Il decreto descrive dettagliatamente la modalità esecutiva per la caratterizzazione dei grandi cantieri sottoposti a VIA o AIA, mentre non specifica come procedere nelle altre tipologie di cantiere. In questi cantieri le singole ARPA possono descrivere delle modalità operative, le quali sono valide all’interno del territorio regionale. In altri casi, in assenza d’iter stabiliti, è bene seguire le disposizioni descritte nel decreto per i grandi cantieri sottoposti a VIA o AIA.
Nei cantieri di grandi dimensioni sottoposti a VIA o AIA, il numero di sondaggi/scavi da fare sono 3, i quali vanno ad aumentare all’aumento dell’area oggetto dello scavo (vedi tabella presente all’Allegato 2 del decreto). Nel caso l’opera presenti un andamento lineare (ad.es.: strade, ferrovie, piste ciclabili,…) i campioni sono da prelevarsi ogni 500 m di tracciato (oppure ogni 2.000 m nel caso di studio preliminare). Per opere in galleria i sondaggi/scavi devono essere eseguiti ogni 1.000 m di tracciato (oppure ogni 5.000 m in caso di studio preliminare)
Per ogni sondaggio o scavo effettuato nel quale si vogliono verificare i requisiti ambientali, si devono prelevare almeno 3 campioni a varie profondità (tra 0 e 1 m, a fondo scavo, e nella zona intermedia tra le due), i quali verranno sottoposti ad analisi chimica per identificare le concentrazioni dei vari componenti racchiusi nel terreno.
L’ARPA Veneto ha descritto per i cantieri di piccole dimensioni e per i cantieri di grandi dimensioni non sottoposti a VIA o AIA, le seguenti modalità operative:
- Opere/interventi da svolgere in aree pubbliche o private interessate dalla presenza di: attività industriali o artigianali (in essere o dismesse), serbatoi o cisterne interrate, sia dismesse sia rimosse che in uso e che contengono o hanno contenuto idrocarburi e/o sostanze etichettate ai sensi della direttiva 67/548/CE e successive modifiche e integrazioni. Eseguire almeno 5 sondaggi, che aumentano con l’aumento dell’area del cantiere.
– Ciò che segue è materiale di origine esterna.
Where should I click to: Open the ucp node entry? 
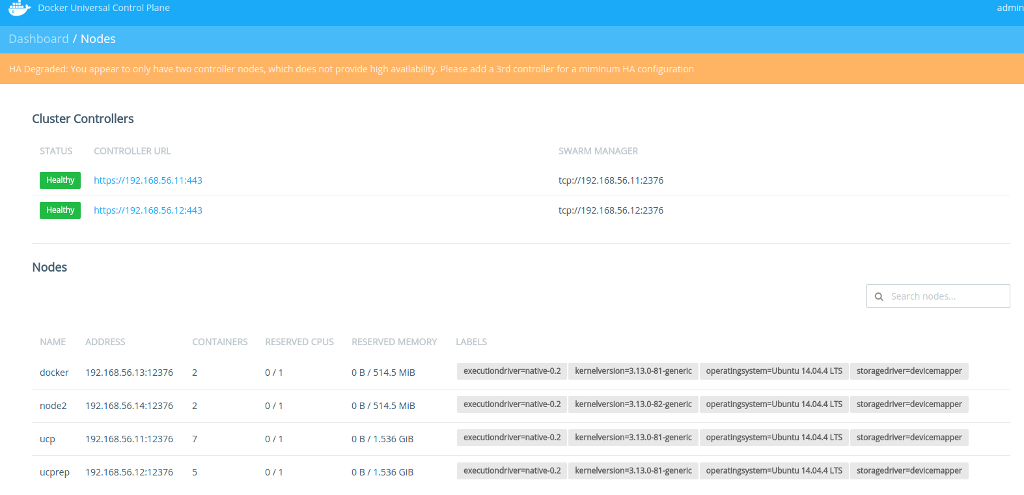click(48, 438)
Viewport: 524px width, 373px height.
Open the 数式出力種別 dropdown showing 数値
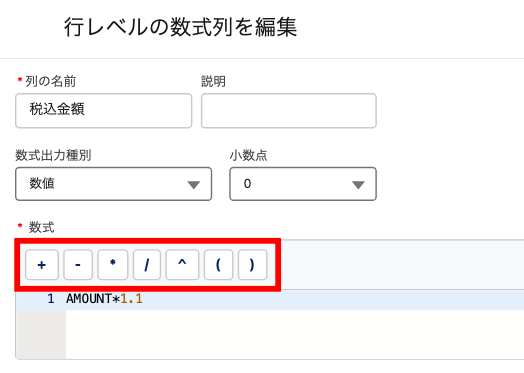113,184
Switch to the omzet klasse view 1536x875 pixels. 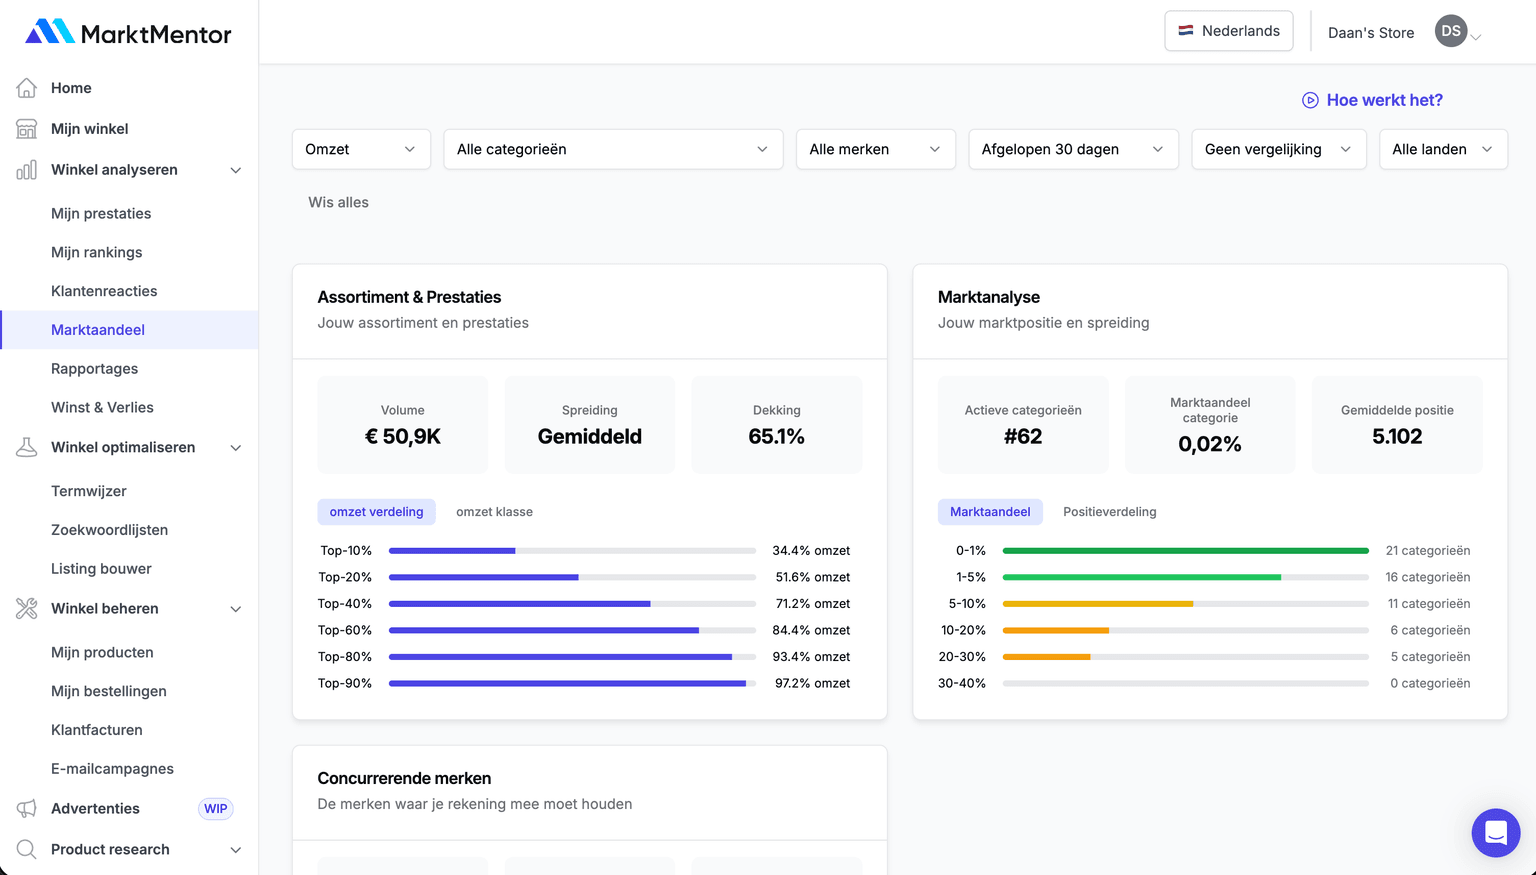pos(494,511)
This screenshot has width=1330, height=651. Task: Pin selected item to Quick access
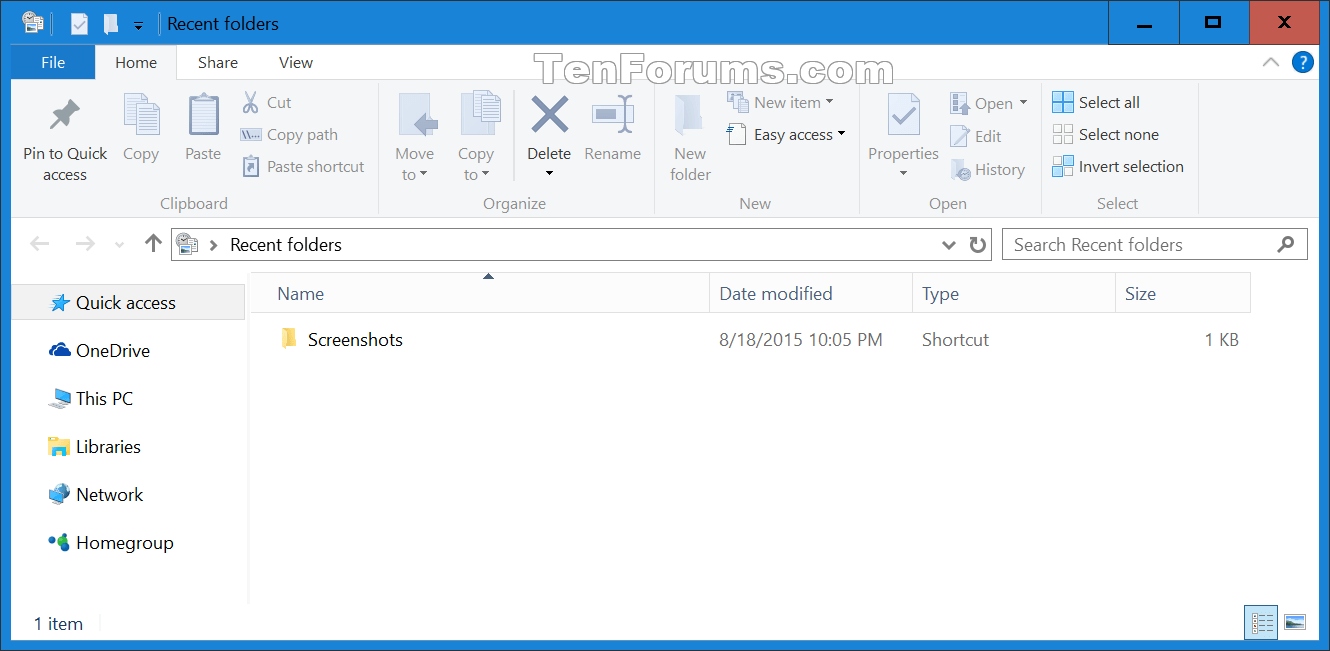(x=64, y=135)
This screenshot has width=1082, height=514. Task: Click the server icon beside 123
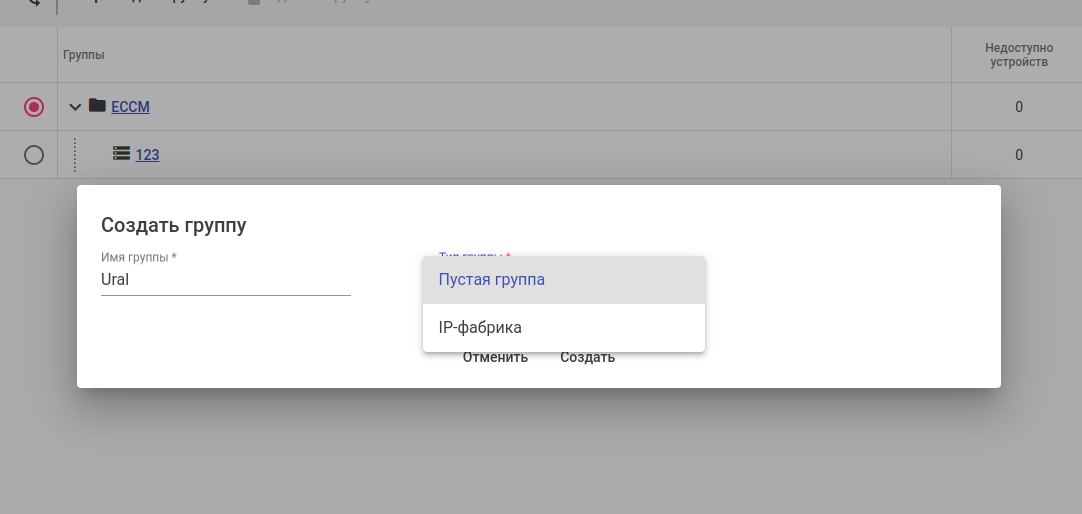click(x=122, y=154)
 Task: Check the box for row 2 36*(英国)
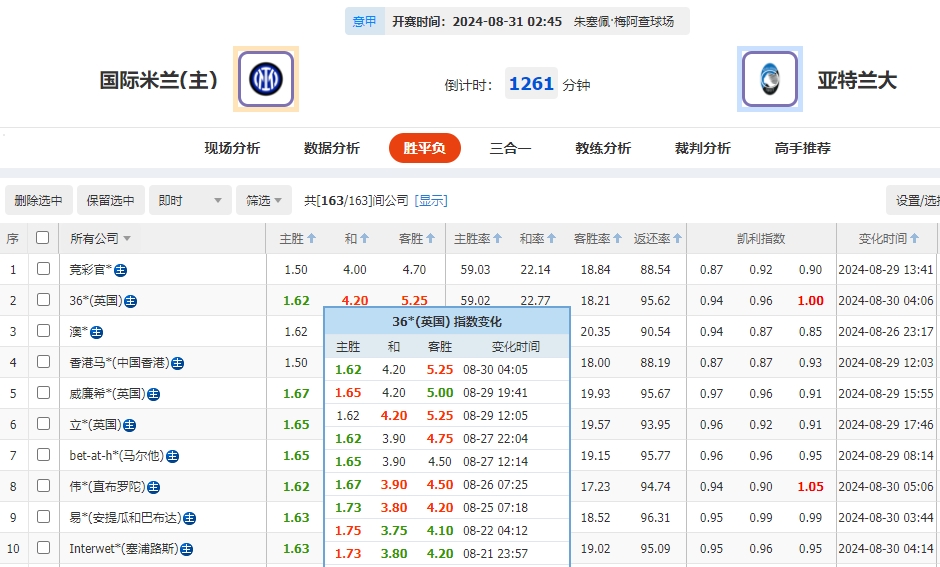pyautogui.click(x=43, y=300)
- Opere/interventi da realizzare in aree pubbliche o private ubicate: entro una fascia di 20 metri dal bordo stradale di strutture viarie di grande traffico, così come individuate all’articolo 2, comma 2, lettere A e B, del d.lgs. 30/4/1992, n. 285 e successive modifiche; in prossimità di insediamenti che possano aver influenzato le caratteristiche del sito stesso mediante ricaduta delle emissioni in atmosfera. Un sondaggio/scavo ogni 3.000 m2 di area alla profondità di 1 m.
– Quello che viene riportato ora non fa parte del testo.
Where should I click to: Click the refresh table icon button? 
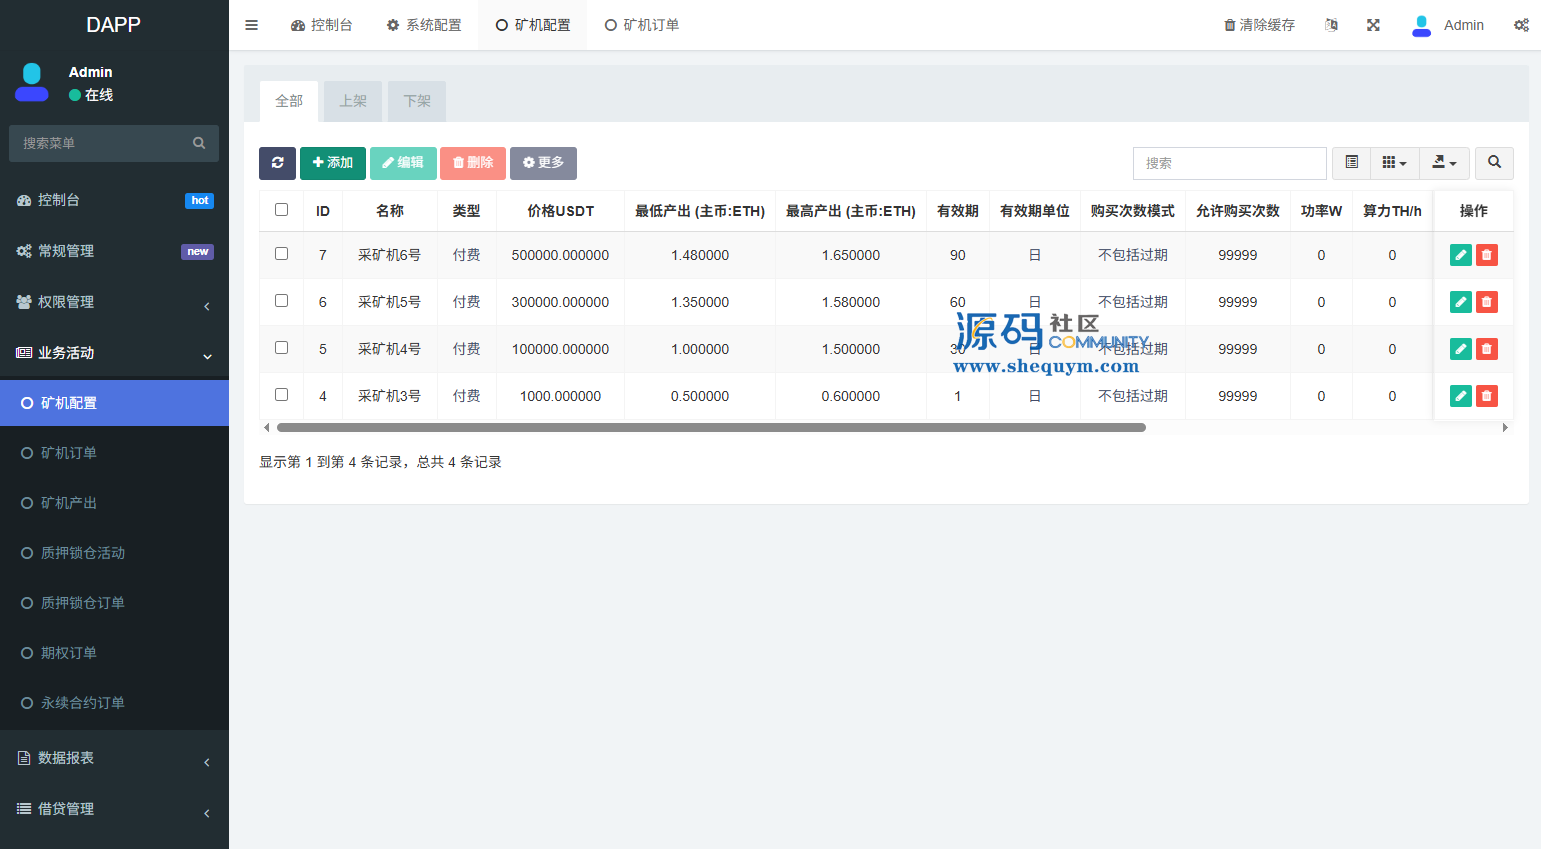click(277, 163)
- Opere da svolgere nei corsi d’acqua. È necessario prelevare un campione ogni 200 m di tracciato di corso d’acqua. Nel caso in cui il tratto interessato attraversi zone residenziali, i campioni devono essere prelevati ogni 100 m. Nel caso di zone di scarico (industriale, fognario, ecc…) sarà necessario finalizzare caso per caso le indagini. Qualora il tratto interessato dai lavori possieda condizioni ambientali “buone” o “elevate”, il campionamento dovrà interessare solo aree potenzialmente coinvolte dalle fonti di pressione.
- Opere da svolgere in tutte le altre aree. Dovrà essere prelevato almeno un campione ogni 3000 m3 di scavo. Nel cavo di scavi lineari almeno un campione ogni 500 m di tracciato, e comunque un campione ogni 3000 m3 di scavo.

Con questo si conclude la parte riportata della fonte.